Table 1. ERAS Society Recommendations for Perioperative Nutritional Care in Esophagectomy Surgery 14
Element | Recommendation | Recommendation Grade* |
Preoperative Nutritional Assessment and Treatment | Nutritional assessment should be undertaken in all patients to detect malnutrition (risk) and optimize nutritional status prior to surgery | Strong |
Preoperative Nutritional Intervention | In high-risk cases enteral support is indicated using the GI tract with selective use of feeding tubes | Strong |
Routine Use of Enteric Feeding Tubes | Early enteral feeding (should be strongly considered). Either feeding jejunostomy or nasojejunal/nasoduodenal tubes may be used | Moderate |
Preoperative Fasting | Prolonged fasting should be avoided, and clear liquids should be allowed until 2 hours prior to surgery | Strong |
Postoperative Early Nutrition: oral vs jejunostomy | Introduction of early enteral nutrition is beneficial in patients undergoing surgery for esophageal cancer | Strong |
Due to the high prevalence of either surgical or nutritional tolerance complications causing patients to be unable to abide by early feeding protocols, consideration should be given to placement of a J-tube at the time of surgery.
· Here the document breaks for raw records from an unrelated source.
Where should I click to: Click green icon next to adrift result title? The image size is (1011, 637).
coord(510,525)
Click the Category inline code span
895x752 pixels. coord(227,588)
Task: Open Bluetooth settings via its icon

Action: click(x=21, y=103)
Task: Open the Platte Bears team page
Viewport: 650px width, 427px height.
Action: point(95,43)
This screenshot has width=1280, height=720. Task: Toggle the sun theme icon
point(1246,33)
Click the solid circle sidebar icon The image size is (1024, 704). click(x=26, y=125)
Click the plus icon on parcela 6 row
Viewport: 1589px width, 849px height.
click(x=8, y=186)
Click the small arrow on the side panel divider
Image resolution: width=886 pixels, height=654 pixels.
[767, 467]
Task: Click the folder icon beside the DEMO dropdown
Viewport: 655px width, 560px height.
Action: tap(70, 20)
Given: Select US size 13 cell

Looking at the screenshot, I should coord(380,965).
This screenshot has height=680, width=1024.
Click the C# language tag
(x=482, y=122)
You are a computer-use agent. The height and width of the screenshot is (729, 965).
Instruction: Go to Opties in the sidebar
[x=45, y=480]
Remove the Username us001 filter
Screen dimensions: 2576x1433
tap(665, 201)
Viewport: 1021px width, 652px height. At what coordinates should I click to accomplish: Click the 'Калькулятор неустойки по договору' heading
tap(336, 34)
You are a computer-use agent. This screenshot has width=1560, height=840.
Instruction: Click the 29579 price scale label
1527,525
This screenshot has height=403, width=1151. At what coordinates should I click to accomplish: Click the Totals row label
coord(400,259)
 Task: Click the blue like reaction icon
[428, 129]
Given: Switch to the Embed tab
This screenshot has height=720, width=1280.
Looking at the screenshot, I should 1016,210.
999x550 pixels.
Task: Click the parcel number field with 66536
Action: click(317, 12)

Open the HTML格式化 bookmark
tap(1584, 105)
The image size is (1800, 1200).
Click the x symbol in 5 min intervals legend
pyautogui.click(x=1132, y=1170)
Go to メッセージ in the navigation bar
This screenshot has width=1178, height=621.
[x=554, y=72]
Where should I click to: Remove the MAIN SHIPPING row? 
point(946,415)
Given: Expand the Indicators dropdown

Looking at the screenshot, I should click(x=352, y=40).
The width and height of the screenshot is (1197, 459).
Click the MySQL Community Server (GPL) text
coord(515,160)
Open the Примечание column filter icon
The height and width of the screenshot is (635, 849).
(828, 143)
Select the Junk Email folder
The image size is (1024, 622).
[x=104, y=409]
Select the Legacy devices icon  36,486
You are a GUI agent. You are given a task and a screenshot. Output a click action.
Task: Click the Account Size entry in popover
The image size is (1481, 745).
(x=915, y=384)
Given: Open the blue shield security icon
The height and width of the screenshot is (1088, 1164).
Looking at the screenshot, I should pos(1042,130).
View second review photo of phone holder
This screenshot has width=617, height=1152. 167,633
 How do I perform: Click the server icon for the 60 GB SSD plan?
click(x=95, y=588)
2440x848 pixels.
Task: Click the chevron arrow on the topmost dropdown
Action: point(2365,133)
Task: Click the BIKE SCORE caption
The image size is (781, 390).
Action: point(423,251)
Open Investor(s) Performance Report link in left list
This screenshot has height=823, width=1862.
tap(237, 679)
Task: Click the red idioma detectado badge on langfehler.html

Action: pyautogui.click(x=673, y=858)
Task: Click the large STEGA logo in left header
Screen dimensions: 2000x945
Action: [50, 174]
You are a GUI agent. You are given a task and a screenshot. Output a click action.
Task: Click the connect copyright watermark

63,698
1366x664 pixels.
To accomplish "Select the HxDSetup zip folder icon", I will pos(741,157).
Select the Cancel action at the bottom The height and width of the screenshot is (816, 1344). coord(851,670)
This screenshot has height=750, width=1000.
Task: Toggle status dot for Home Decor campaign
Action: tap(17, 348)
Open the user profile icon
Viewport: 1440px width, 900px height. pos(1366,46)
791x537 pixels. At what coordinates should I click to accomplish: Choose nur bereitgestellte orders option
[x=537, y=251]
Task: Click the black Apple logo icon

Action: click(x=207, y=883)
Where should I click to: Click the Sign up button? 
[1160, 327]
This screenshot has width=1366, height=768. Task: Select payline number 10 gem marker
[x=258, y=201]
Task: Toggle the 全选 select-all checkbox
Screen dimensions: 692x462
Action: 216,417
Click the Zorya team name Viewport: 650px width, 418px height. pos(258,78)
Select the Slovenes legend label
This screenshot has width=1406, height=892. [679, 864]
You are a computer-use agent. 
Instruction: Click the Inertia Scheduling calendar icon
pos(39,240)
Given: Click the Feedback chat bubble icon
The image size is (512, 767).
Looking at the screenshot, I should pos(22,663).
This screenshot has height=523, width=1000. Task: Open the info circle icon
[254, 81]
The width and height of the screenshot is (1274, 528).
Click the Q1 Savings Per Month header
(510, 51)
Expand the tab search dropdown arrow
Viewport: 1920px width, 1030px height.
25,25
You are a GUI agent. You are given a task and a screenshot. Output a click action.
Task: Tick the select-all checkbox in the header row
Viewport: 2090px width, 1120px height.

J-tubes are generally safe, and while complications do occur, including displacement, clogging, leaking around the tube, and infections, major complications remain low at 1.5%.6 Due to the low complication rate of J-tubes, they should be considered for all patients status post esophagectomy who are at nutritional risk, as these patients may need to continue feeding after discharge.19,20 The European Society for Clinical Nutrition and Metabolism (ESPEN) guidelines recommend consideration for intraoperative placement of an enteral tube for patients who are estimated to meet less than half of their nutritional needs in the first week after surgery, those who are malnourished at the time of surgery, and those undergoing major GI surgery for cancer.6
Complications of Esophagectomy and Nutritional Consequences
Complications following esophagectomy are frequent and can be separated into short- and long-term complications, many of which impact the nutrition of the patient. One study found that 59% of patients did not remain on their postoperative early oral nutrition advancement pathway.21 The main cause of deviation was postoperative complications specifically, anastomotic leak, chyle leak, and acute respiratory distress. Additionally, 58% of patients complained of feeding intolerances such as nausea, vomiting, early satiety, and dysphagia, which was found to be most common in patients with a cervical anastomosis.21 Common surgical complications include pneumonia (14.6%), arrhythmias (14.5%), other infections such as wound infections and sepsis (14.2%), delayed conduit emptying (6.7%) and thoracic wound dehiscence (1.5%). Anastomotic leaks are a frequent occurrence after an esophagectomy, reported to occur in 11.4% of patients.22 Conduit ischemia or necrosis are rarer events, occurring in approximately 1.3% of patients. Chyle leaks, which have unique surgical and nutritional considerations, occur at a rate of 4.7%.22
These complications can take a toll on nutritional status. A systematic review of 18 studies found over half of esophagectomy patients were malnourished at 6 and 12 months postoperatively (defined as losing >10% of their body weight), and noted many patients were unable to return to their preoperative weight over time.23 Weight loss has an impact on survival and has been associated with increased mortality at 90-days and one year after esophagectomy, underscoring the importance of pre- and post-operative nutrition interventions.15
Anastomotic leaks – managing an anastomotic leak depends on the location and size of the leak as well as the overall condition of the patient. After a leak has been identified or suspected, an upper endoscopy is usually performed to evaluate the location and extent of the leak and evaluate the conduit for signs of ischemia. The chest tube remains in place as a drain for the leak, and feeding should be administered via the distally placed J-tube when one has been placed. If a patient lacks enteral access, then parenteral nutrition (PN) would be considered. Small anastomotic leaks can usually be managed endoscopically with either placement of a covered self-expanding stent, which is removed after several weeks, or an intraluminal wound vac placement via a nasoenteric approach (endoscopic vacuum therapy or EVT).24,25 In the case of stenting, oral intake can sometimes be resumed if exclusion of the leak can be confirmed radiographically. A post-stent diet includes soft foods and liquids, to avoid stent migration. If the anastomotic leak is large, the anastomosis has dehisced, or the conduit shows evidence of ischemic necrosis, a re-operative approach is usually mandatory. If the conduit has extensive necrosis or the anastomosis cannot be salvaged, a diverting cervical esophagostomy (spit fistula) is constructed, and the stomach brought back down into the abdominal cavity until the appropriate time of reoperation to restore gastrointestinal continuity. In these settings, patients are dependent on EN until continuity can be reestablished.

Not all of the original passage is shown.